-- Goal of the exercise --
Transcribe exactly the line that contains "Task: Click the Fonts page title" and every line after it to the end of the entries, and nothing more.

[Stored data]

++++++++++++++++++++

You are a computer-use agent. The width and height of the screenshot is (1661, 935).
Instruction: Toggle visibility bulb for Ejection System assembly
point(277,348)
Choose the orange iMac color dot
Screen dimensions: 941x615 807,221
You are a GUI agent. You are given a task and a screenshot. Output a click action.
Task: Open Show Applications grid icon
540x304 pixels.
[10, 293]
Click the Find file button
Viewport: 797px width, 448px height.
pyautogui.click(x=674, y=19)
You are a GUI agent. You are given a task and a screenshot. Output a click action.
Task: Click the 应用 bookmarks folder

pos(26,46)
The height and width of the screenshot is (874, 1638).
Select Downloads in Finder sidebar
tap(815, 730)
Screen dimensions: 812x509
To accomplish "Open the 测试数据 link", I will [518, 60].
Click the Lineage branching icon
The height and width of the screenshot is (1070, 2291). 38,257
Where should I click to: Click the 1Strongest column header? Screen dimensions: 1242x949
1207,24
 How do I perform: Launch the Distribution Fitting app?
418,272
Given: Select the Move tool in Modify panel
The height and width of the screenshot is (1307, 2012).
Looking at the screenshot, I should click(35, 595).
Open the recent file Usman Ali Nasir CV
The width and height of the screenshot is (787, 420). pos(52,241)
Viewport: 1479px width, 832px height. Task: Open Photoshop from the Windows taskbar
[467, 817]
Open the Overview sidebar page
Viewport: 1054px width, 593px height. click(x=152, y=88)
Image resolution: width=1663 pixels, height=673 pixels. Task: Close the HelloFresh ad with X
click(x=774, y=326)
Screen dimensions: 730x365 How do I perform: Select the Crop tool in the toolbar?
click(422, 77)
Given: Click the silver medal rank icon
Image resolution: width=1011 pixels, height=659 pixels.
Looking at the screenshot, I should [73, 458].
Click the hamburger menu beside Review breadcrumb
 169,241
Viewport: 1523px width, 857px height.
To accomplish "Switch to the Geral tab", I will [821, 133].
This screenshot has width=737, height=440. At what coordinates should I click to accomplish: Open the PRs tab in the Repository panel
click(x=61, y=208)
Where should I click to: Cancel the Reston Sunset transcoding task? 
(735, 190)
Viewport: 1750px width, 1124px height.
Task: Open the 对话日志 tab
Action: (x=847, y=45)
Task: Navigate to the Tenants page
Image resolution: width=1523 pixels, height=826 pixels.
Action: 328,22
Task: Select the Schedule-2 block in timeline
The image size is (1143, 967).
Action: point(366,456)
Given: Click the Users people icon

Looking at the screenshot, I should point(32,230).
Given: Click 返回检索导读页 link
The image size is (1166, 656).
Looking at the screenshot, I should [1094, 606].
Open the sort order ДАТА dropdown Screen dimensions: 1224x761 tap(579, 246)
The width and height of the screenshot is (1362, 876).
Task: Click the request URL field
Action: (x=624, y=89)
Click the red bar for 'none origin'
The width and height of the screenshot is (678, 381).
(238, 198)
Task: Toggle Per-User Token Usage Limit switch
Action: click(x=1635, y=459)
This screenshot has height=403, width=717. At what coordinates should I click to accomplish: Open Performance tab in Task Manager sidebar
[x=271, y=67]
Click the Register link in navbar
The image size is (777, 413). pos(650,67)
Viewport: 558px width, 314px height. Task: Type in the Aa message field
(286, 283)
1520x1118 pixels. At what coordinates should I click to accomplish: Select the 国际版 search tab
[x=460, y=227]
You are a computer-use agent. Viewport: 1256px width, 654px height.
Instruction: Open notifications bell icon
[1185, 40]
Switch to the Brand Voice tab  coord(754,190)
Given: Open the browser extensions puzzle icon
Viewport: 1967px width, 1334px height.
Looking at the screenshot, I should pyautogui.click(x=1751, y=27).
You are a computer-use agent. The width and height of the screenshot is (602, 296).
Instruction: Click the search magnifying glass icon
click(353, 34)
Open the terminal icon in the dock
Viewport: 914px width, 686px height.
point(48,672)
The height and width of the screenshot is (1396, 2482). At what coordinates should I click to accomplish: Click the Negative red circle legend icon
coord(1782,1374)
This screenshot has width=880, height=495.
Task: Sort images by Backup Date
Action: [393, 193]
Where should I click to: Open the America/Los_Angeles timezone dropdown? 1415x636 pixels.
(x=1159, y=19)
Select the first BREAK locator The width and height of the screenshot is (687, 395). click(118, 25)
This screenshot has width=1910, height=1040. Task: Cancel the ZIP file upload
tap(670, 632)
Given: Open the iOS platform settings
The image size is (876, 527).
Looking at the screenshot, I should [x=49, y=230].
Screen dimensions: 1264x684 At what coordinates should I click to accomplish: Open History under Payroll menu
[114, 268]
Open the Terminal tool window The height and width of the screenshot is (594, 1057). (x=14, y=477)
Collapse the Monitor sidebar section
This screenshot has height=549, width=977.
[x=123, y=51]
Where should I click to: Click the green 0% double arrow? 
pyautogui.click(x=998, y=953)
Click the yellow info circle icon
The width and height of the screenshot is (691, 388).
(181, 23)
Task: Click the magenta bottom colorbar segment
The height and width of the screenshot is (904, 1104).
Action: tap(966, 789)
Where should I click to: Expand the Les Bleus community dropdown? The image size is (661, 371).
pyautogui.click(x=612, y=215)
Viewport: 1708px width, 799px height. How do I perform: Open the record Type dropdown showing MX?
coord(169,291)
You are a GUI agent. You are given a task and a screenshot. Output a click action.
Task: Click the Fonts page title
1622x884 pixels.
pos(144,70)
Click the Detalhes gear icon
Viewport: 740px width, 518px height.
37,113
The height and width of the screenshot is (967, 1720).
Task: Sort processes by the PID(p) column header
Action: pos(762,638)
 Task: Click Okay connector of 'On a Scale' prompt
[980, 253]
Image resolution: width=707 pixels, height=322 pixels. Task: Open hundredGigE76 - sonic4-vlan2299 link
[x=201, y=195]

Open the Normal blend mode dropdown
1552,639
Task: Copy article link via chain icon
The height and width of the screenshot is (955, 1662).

++++++++++++++++++++

-- Task output --
Task: Click the Fonts page title
1622x884 pixels.
pos(144,70)
Click the Detalhes gear icon
Viewport: 740px width, 518px height.
37,113
The height and width of the screenshot is (967, 1720).
Task: Sort processes by the PID(p) column header
Action: pos(762,638)
 Task: Click Okay connector of 'On a Scale' prompt
[980, 253]
Image resolution: width=707 pixels, height=322 pixels. Task: Open hundredGigE76 - sonic4-vlan2299 link
[x=201, y=195]

Open the Normal blend mode dropdown
1552,639
Task: Copy article link via chain icon
The height and width of the screenshot is (955, 1662).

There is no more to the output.